TEXT SHOWN:
============

I have said it before, so I may as well say it again, I like the Sheffield Triples. Oh just like everyone else I have my gripes, the overpriced pasties, the labyrinthine scattering of traders and displays over two multi floored buildings, and the very real problems finding a parking space on Saturday. But that said, there are always an excellent range of display games on show, a mass of traders old and new often displaying scores of new releases, and of course it is a great opportunity to meet up with old friends and opponents to discuss table top campaigns.
I was supposed to have been helping put on a display game for English Computer Wargames, and when I arrived the table was already set up thanks to Dave, Simon, and Paul who had stayed overnight on the Friday. The scenario was the early days of World War One and a German infantry company was advancing through the open fields of France, wondering what awaited them. The game could not start until the opposition, in the form of a BEF platoon arrived, so I was free to wander the show for the time being.
Actually my first action was to buy a cooked breakfast at the nearby café, which was excellent value even though it was heart attack on a plate. While chewing away I met up with Dave Lanchester from the Lance and Longbow society, who had arganised a display based on the battle of Shrewsbury 1403, where the forces of Henry IV met and defeated the rebel army of Harry Hotspur and his welsh allies. As always the display was very colourful, with the models displaying accurate heraldry and banners. I have in the past decribed Dave as “indefatiguable”, because of the number of shows up and down the country he attends on behalf of the Society as well as running the organisation as a whole, I will stick with that description until someone come up with a better one.
On the next table was a small but very nicely presented fantasy game, based on the Call of Cthulu stories of H P Lovecraft. If you have not read any of these stories, they are gothic horror of the darkest kind with overwhelming evil and dark monsters threatening mankind. In this game, presented by Wessex Wargames Club set 1928, a unit of US marines and Treasury Department agents raid the town of Innsmouth, after reports of smuggling, kidnapping, and strange occult ceremonies. They are in for a hard time as the townsfolk, mutants formed by inbreeding with evil sea creatures, and fanatical followers of the Order of Dagon fiercely oppose them, and they are supported by a Shoggoth. If you want to know what a Shoggoth is, read the books, or perhaps join the club that is based in Winchester and meets every Tuesday evening at the Badger farm Community Centre.

============

DATA EXTRACT:
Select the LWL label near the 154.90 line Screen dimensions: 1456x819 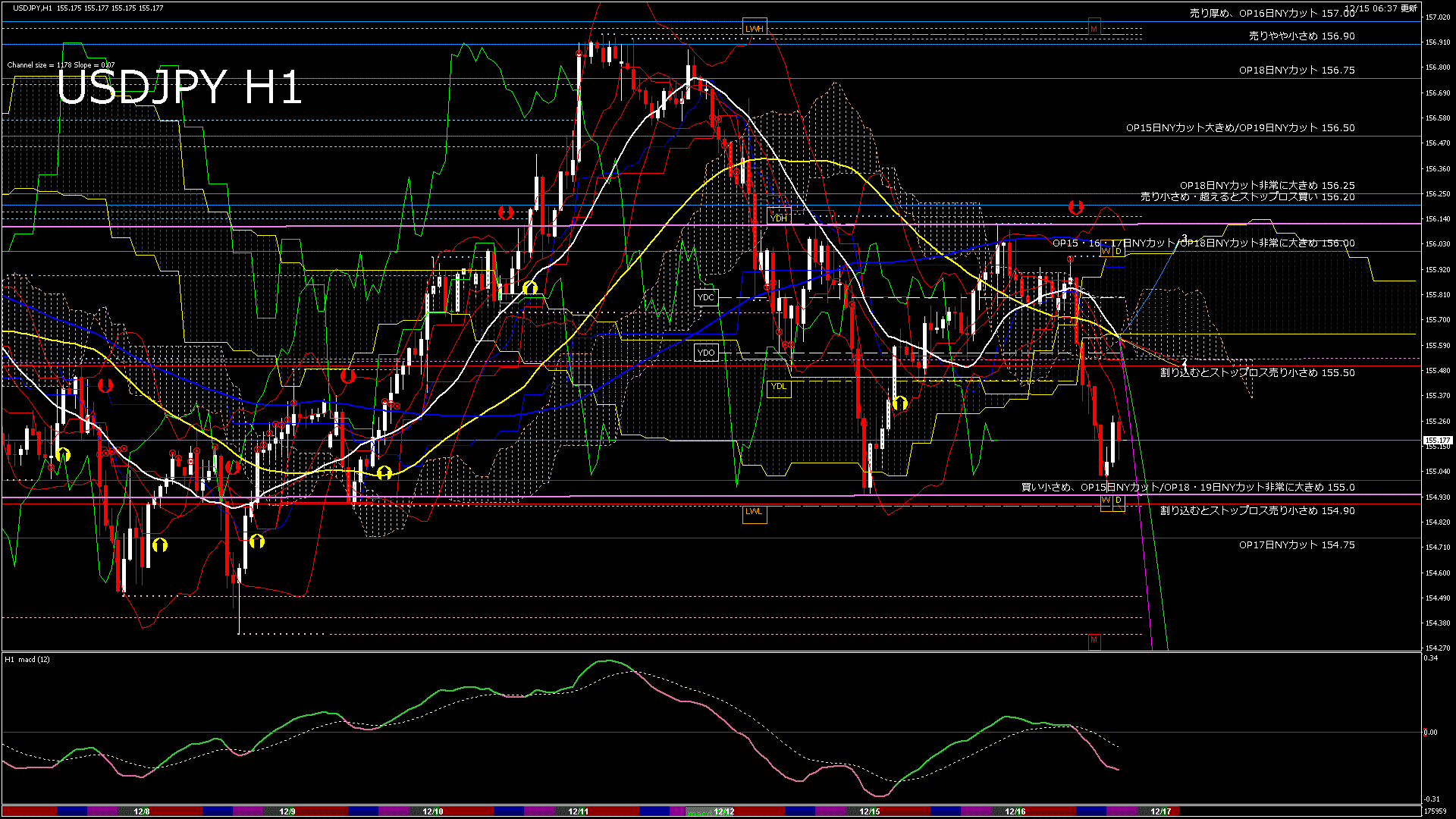[x=755, y=513]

============

TASK DETAILS:
Answer these questions from the Sheffield Triples account:
(a) What battle was the Lance and Longbow society display based on?
(b) What force was advancing in the English Computer Wargames scenario, and through what terrain?
(c) In what town, and on what evening, does the Wessex Wargames Club meet?
The material has no connection to the Sheffield Triples account.

PROBLEM SOLUTION:
(a) The battle of Shrewsbury 1403.
(b) A German infantry company, advancing through the open fields of France.
(c) Winchester, every Tuesday evening.